Ebenso ist Sell-Through ein Verhältnis, und Verhältnisse verbergen Volumen. Ein Sell-Through von 95 % auf vier Kartons ist Rauschen; behandle winzige Nenner mit Misstrauen und erwäge, Accounts unter einer Mindestbestandsschwelle zu unterdrücken.
Das Fazit
Ein Depletions-Dashboard verdient sich seinen Platz, indem es die Lücke zwischen Lieferung und Markt unübersehbar macht, mit LOD-gestütztem Sell-Through, das das Filtern übersteht, und YoY-Tabellenberechnungen, die den Schwung zeigen. Lass Pulse die Verlangsamungen markieren und lass einen Menschen herausfinden, warum. Das Dashboard ist nur so ehrlich wie der Distributor-Feed darunter, also investiere in die Datenleitungen, bevor du an die Visualisierungen gehst.

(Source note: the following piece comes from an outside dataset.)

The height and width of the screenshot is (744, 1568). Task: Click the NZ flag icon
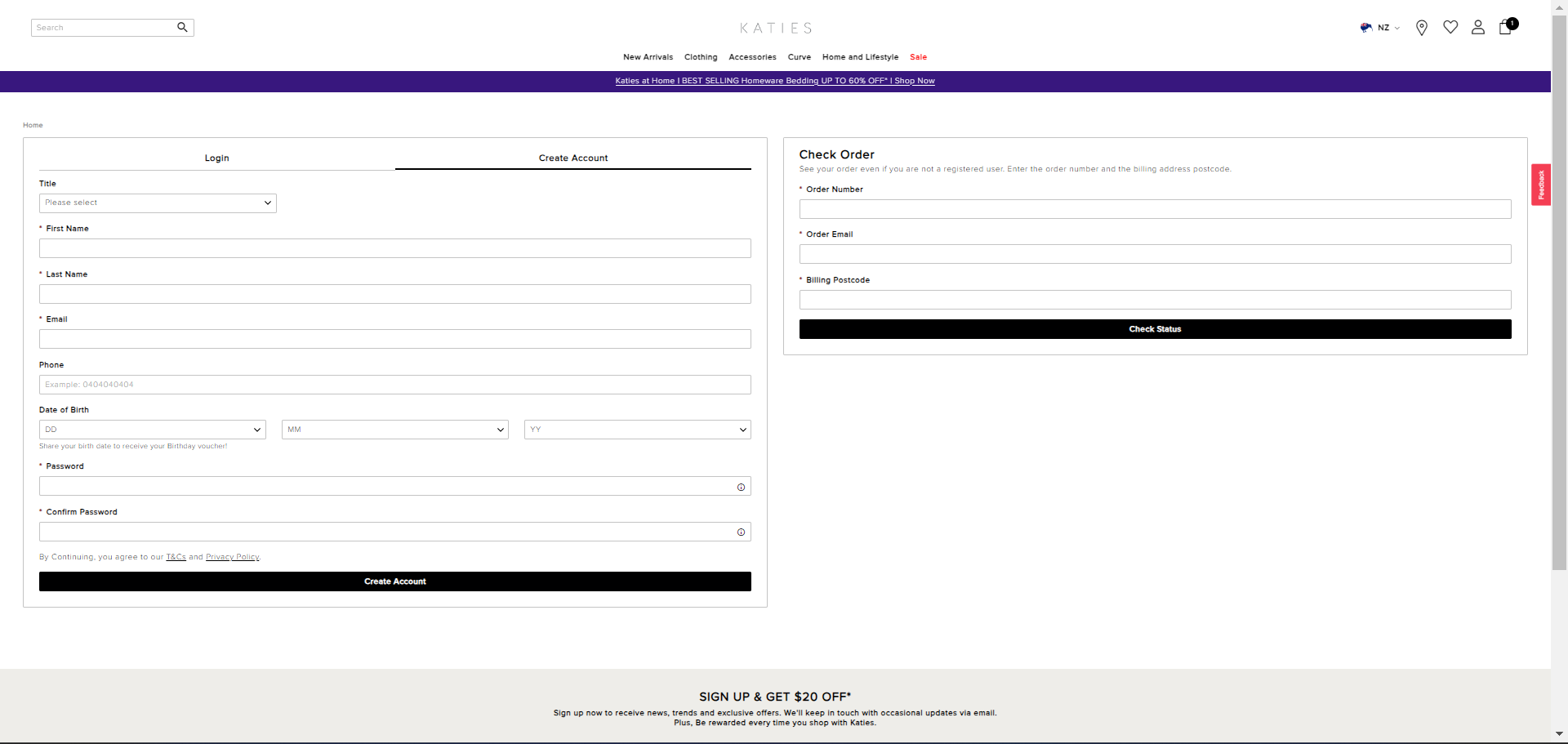[x=1367, y=27]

Teil des Tracks Sales Intelligence. Verwandt: Eine Distributor-Scorecard in Tableau bauen.
Häufig gestellte Fragen
Was ist der Unterschied zwischen Depletions und Lieferungen? Lieferungen sind Kartons, die du an einen Distributor verkaufst; Depletions sind Kartons, die der Distributor an Einzelhandels-Accounts weiterverkauft. Depletions sind das wahrere Nachfragesignal, aber sie kommen später und hängen vom Reporting des Distributors ab.
Wie berechne ich die Sell-Through-Rate in Tableau? Nutze einen FIXED-LOD-Ausdruck, um Depletions und Bestand auf der Account-SKU-Granularität zu fixieren, und teile dann Depletions durch die Summe aus Anfangsbestand plus Lieferungen. So bleibt die Rate unabhängig von Dashboard-Filtern stabil.
Kann Tableau mich warnen, wenn ein Account langsamer wird? Ja. Tableau Pulse kann die Depletion-Geschwindigkeit je Account überwachen und einen Digest in natürlicher Sprache senden, wenn eine Kennzahl außerhalb ihres erwarteten Bereichs fällt, aber es markiert die Veränderung, statt die Ursache zu diagnostizieren.